Director: Albert Serra
Stars: Iliana Zabeth, Helmut Berger, Marc Susini
Consisting in the main of a furtive, debauched orgy in the moonlit French woods toward the end of Louis XVI’s reign – conducted by libertines expelled from his court – Albert Serra’s Liberté was largely rejected at Cannes in 2019 but has recently surfaced for UK audiences on streaming service MUBI. In the new year, it’ll received a physical release courtesy of Second Run, too. Good. While resolutely, deliberately not-for-everyone, Serra’s film and its ilk feel precious and necessary in the wake of Disney’s gluttonous announcement of utterly homogeneous content.
It opens with a prologue, of sorts, in the dying light of the day, as the scant libertines assemble in groups to discuss desires and perversions, manifesting ideas of bondage and bestiality. Preparations for a night of unbridled erotic expression are being made. Following the title card, Liberté switches to hours later and, in the murk of night, these outcast noblemen and women congregate, tentatively cruising one another in the eerie quietude. When they speak – which is not often – it is in clipped whisper. The film’s soundtrack amounts to the unending chorus of insects whose utter obliviousness to the libertines’ escapades engenders a strange kind of humour all of its own. Later in the night, a storm provides further atmospheric opportunities for Serra, as he resolutely disrobes what we think of when we imagine the prestigious, calcified period drama.

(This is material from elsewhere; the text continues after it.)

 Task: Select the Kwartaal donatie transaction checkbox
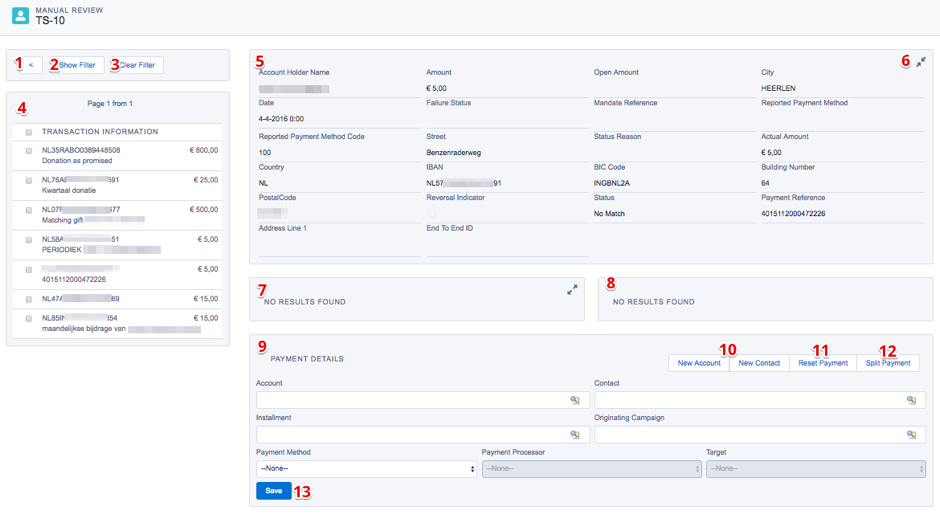(29, 180)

Randy European reenactments of days-gone-by are nothing new of course, as anyone who’s journeyed into the ’70s work of Pier Paolo Pasolini or Walerian Borowczyk can attest. But Serra’s piece is quite far removed from these touchstones. Though it is mildly comedic in its steely, protracted absurdism, Serra doesn’t favour the bawdy slapstick of those fore-bearers (who proved more influential on the run of Monty Python films that followed them). Instead, Serra’s horny chamber piece brings to mind the gloomy purgatories of Pedro Costa. Time feels stretched here, which is odd because Liberté seems to take place in real time once the sun goes down. Its rhythm is decidedly out of step with most of modern cinema, certainly in the West. This fealty to the actual passage of time makes it feel wholly disconnected from much of the cinematic language we commonly experience. Perhaps it is this that Liberté most keenly shares with Costa’s aesthetic?

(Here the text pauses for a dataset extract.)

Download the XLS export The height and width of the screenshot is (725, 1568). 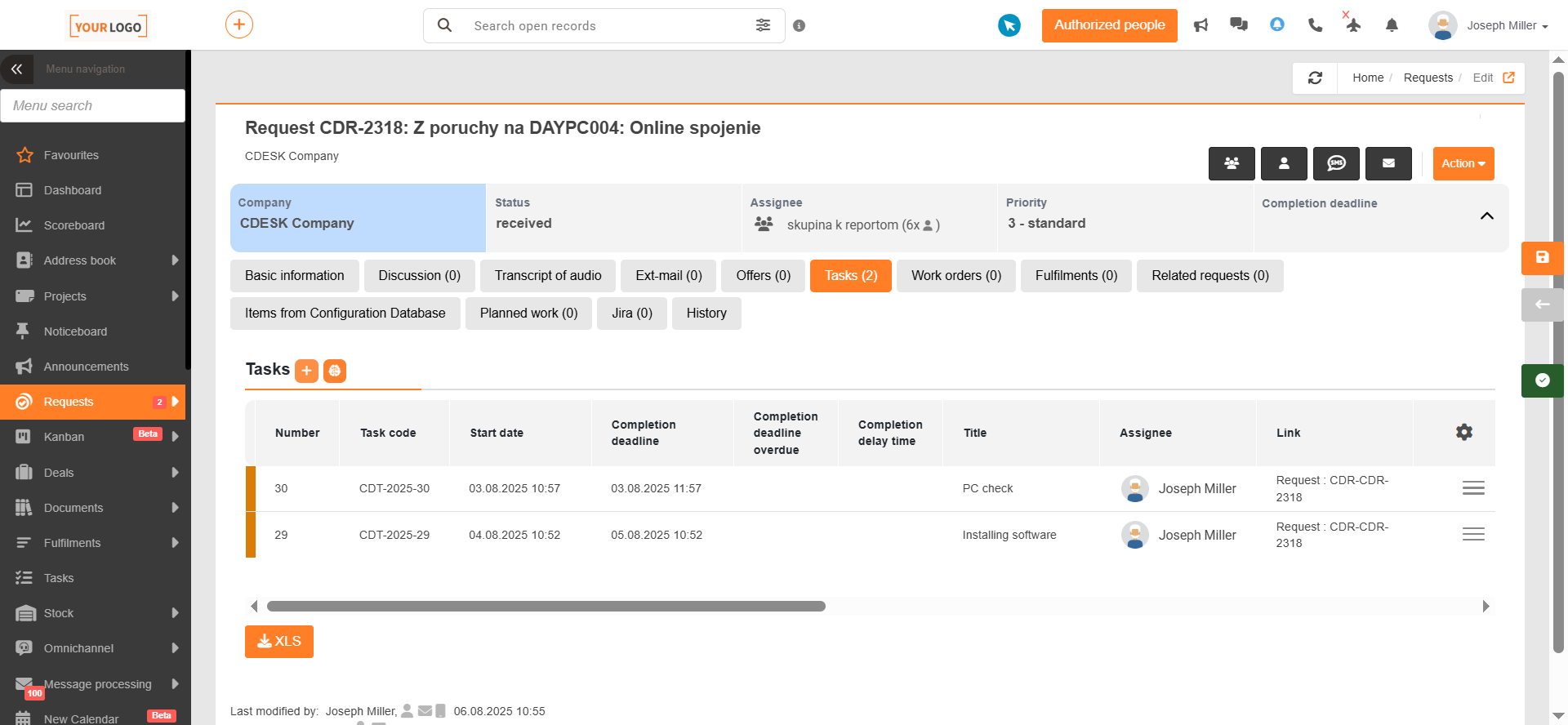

While not exactly sinister, the mood here is anything but erotic, even as Serra’s characters grow ecstatic from whippings or strange encounters with inhuman members. Where Costa’s protagonists often feel lost or forsaken, Serra’s are truly living. Theirs is a kind of bored orgiastic defiance. A pursuit of their basest desires rendered with a kind of stern, even ambivalent detachment. Everything that happens seems to be consensual. Even the poor soul lashed on his bare behind cries in his agony for more of the same. As the title suggests, these characters are freely indulging themselves, though the shroud of night reveals how clandestine their pursuit is; how morally circumspect in the eyes of society.
Liberté not only criticises conservatism in 18th century France (and by extension our dreary present), but also the modern filmmaking landscape. It defies aggregates and uniform consensus. A piece of work that absolutely requests strong opinions from its audience, you’ll find rating spreads erratic and median scores irrelevant in gathering an idea of how you yourself will react to it. Some will find it outrageous. Others will find it utterly banal. A try-hard exercise in shock akin to Salò (I don’t subscribe to this take of either film) or not shocking in the slightest. We’ve been through extreme cinema and out the other side. Serra isn’t trying to shock or disgust you necessarily, but his film is a smart smack to the behind of complacent middle-of-the-road attitudes to movie-making… and movie-going.
As the Disney monster hoovers up talent for its vast outpouring of spandex adventures and star-based wars, the urgent need for outsider, prankster material exponentially grows. Cinema forever needs its renegades and rogues. It’s free-thinkers. Serra’s film celebrates these outsiders, working largely out of sight of the wider public eye. It isn’t above mocking or even criticising such self-fulfilling excesses either. It’s bewigged dogging session is a bite of the thumb to the unremarkable opulence of the mainstream basking in the daylight.
Maybe, just maybe there’ll be a beheading on the cards and the rascals can rule again… In the meantime, I’m oddly pleased that Liberté exists to beguile, bore and baffle.